● Task A
In the article on doctors and HIV+ patients, what complaint does HEAL London receive most often?
● Task B
Please list the ways the article on doctors and HIV+ patients says many ordinary medical practitioners become when a patient has been diagnosed HIV+.
● Task C
Carry on the article on doctors and HIV+ patients from its last line.

● Given passage
##########
Is there a doctor in the house?
A call for the support of more enlightened medical professionals
By a very large margin, the most frequent complaint HEAL London receives is about arrogant doctors who don’t listen to their patients. While many people seem to have had that experience at some time or other in their lives, it is particularly prevalent when it comes to patients who have at some time been diagnosed HIV+. In those circumstances many ordinary medical practitioners seem to become extra arrogant, extra bullying, and extra determined to pay no attention to the concerns the patient expresses.
One multiple occasions I’ve spoken to long-term survivors of an HIV+ diagnosis, who invariably either resisted the pressure to take any normally prescribed AIDS drugs, or else tried them for a short period of time and quickly gave them up. A common experience of people who still engage with the medical profession despite declining to take AIDS drugs is the persistent and coercive pressure to start taking them, usually by means of repeated and insistent fear-provoking warnings. A more sinister and possibly unlawful tactic is to deny access to other treatment unless the patient complies with recommendations to take AIDS medications.
It has now been widely acknowledged even by the most orthodox of AIDS professssionals that both the drugs and the doses of them given to people diagnosed HIV+ early on were deadly. Even Freddie Mercury’s own doctor has admitted that he realised subsequently the drugs prescribed to him were a mistake, essentially a tacit admission that Freddie Mercury's death was at the very least hastened by medical treatment. But medical professionals are reluctant to admit that the drugs themselves only superficially appear to be less toxic nowadays, for various reasons.
Different people have reported having had the following kind of conversation:
Doctor: “If you don’t start taking the drugs soon, it may be too late for them to do any good ”
Patient: “But if I’d followed your advice years ago, I’d be dead by now”
Doctor: “Ah…yes… but we know more now”
##########
● Dataset excerpts

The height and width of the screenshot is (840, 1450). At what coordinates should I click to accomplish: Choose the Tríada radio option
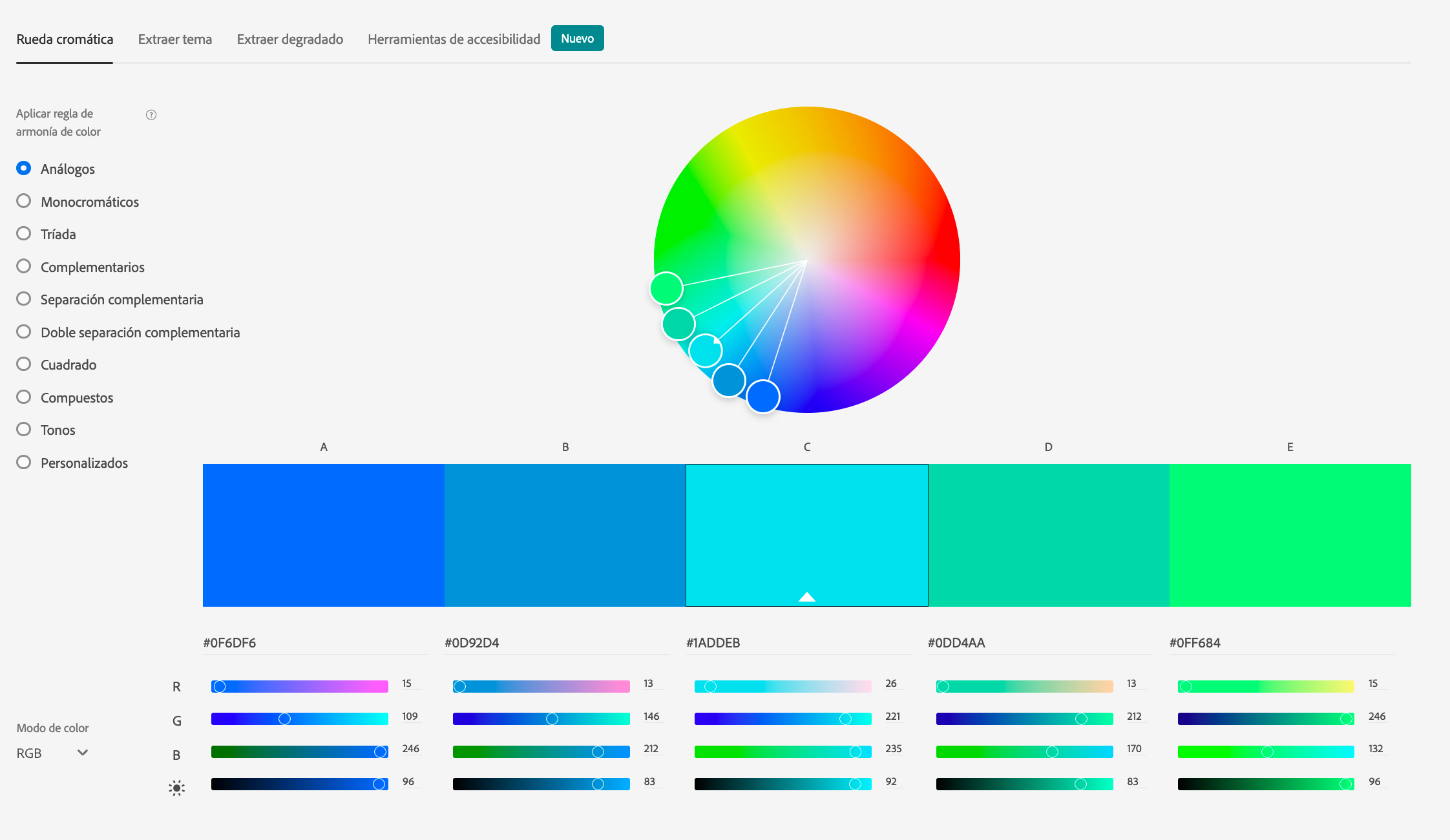coord(46,234)
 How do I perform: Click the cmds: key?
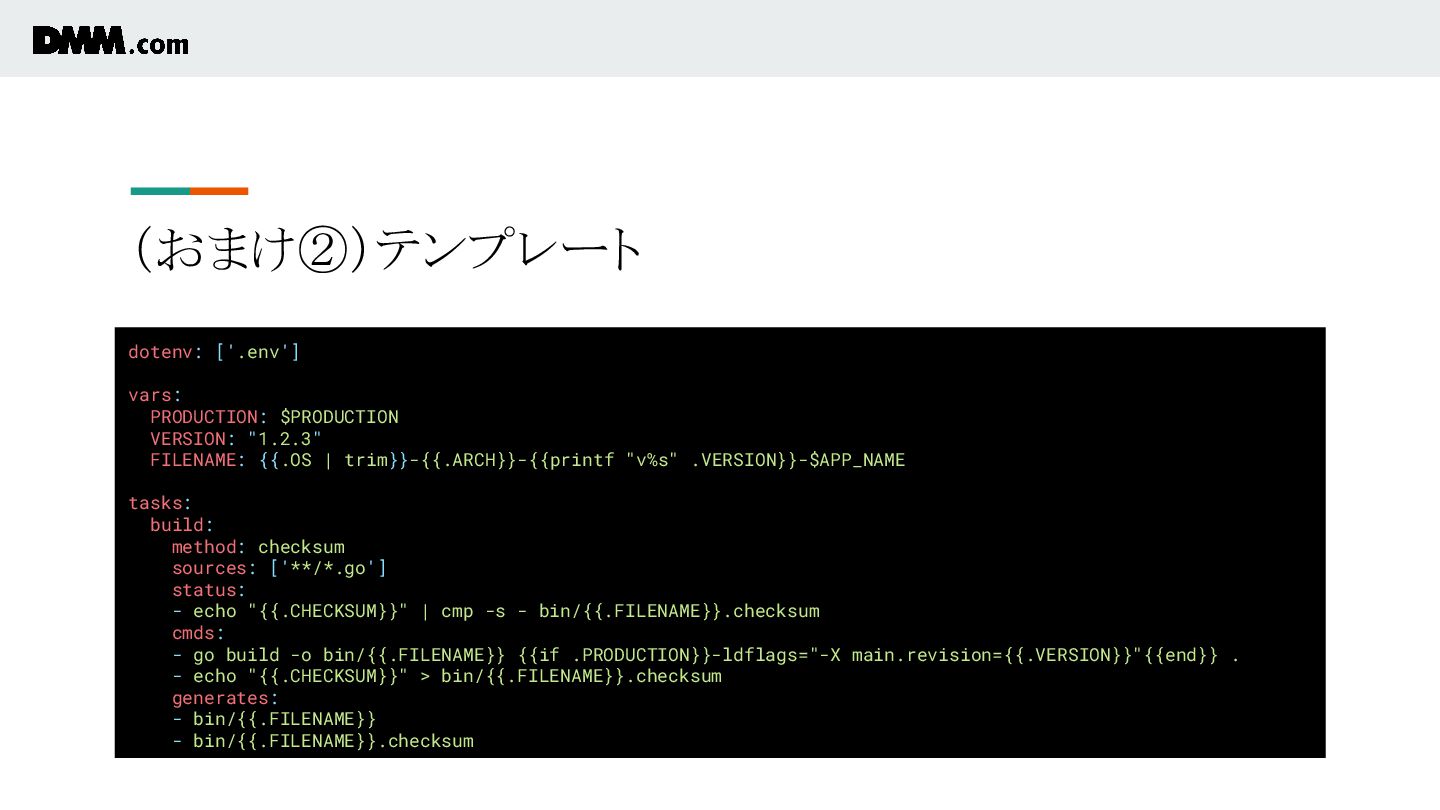click(198, 633)
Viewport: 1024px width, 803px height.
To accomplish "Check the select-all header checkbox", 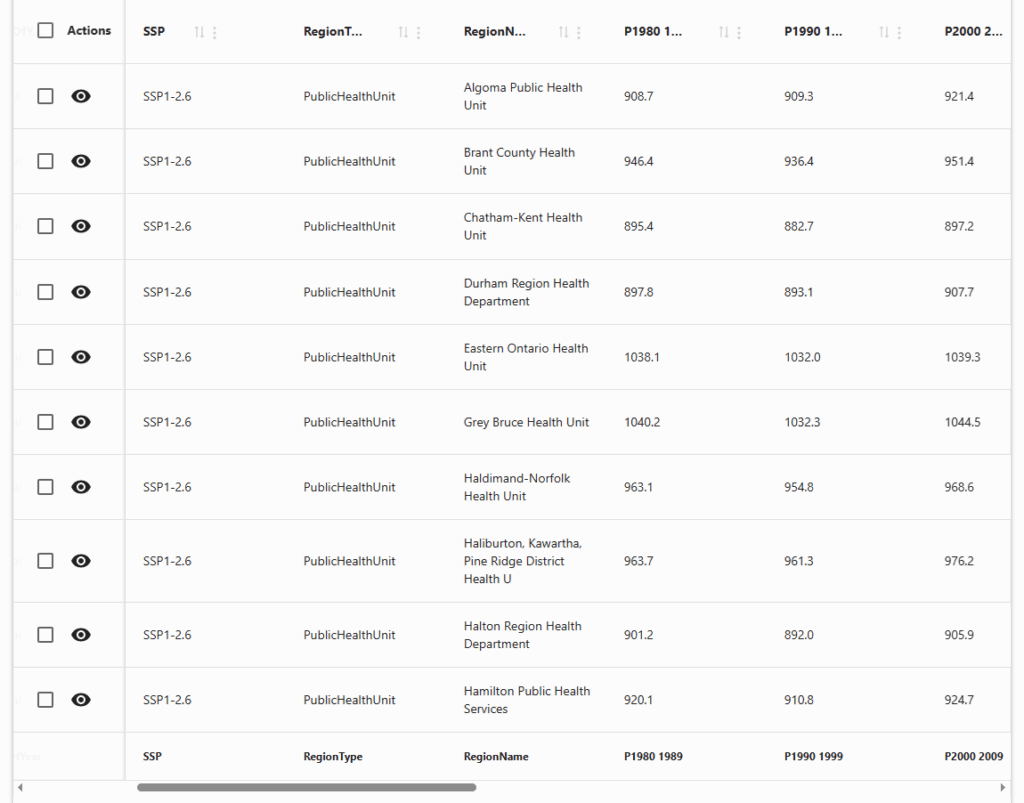I will pos(45,30).
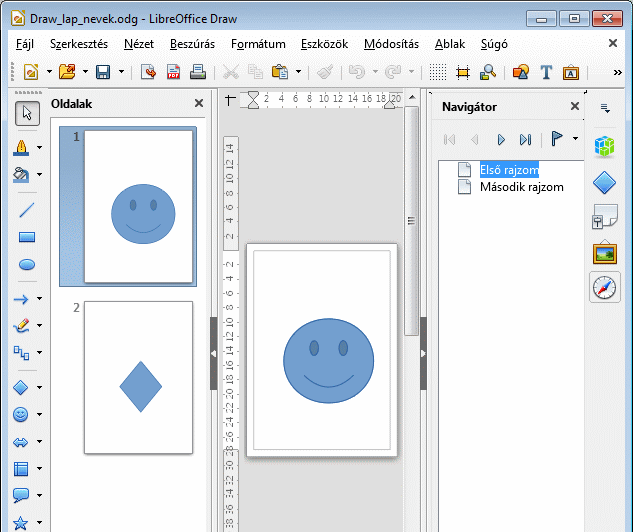Open the Save button dropdown arrow
The image size is (633, 532).
tap(121, 72)
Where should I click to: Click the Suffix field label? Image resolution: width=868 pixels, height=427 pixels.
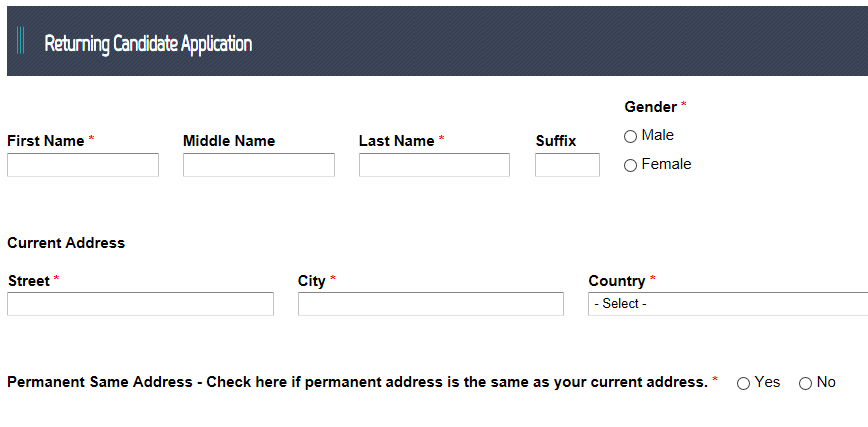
##########
● Written reply A
Complaints about arrogant doctors who don't listen to their patients.

● Written reply B
Extra arrogant, extra bullying, and extra determined to pay no attention to the concerns the patient expresses.

● Written reply C
How confidence-inspiring. Doctors will only admit mistakes in the past when they can claim – with or without justification – that things have improved since. Rarely will doctors admit to flaws in the present.
The truth is, for any medical practitioner, dissenting against orthodox opinion can be hazardous to one’s career, regardless of whether one agrees with orthodox medical opinion or not. One senior medical practitioner I know well told me once, “You’re probably right [about HIV/AIDS], but I couldn’t possibly tell my patients what you’re telling me. I’d be struck off immediately”.
Without going into all the sociological reasons why so little dissent is tolerated within the medical and scientific profession on this topic, we have to acknowledge that the situation is real and so even medical doctors who harbour dissident perspectives have to do so relatively discreetly.
But we get frequent heart-felt pleas to be put in touch with more sympathetic, listening doctors who will take a more open-minded, holistic approach to health and well-being instead of the dogmatic, prescriptive – and very profitable for some – model of disease and ill-health of the NHS.
So this is essentially a request: Is there a sane doctor in the house? We promise to be discreet if you are willing to take on one or two patients who don’t want to be railroaded into having CD4 counts, viral load test and taking AIDS medications all the time.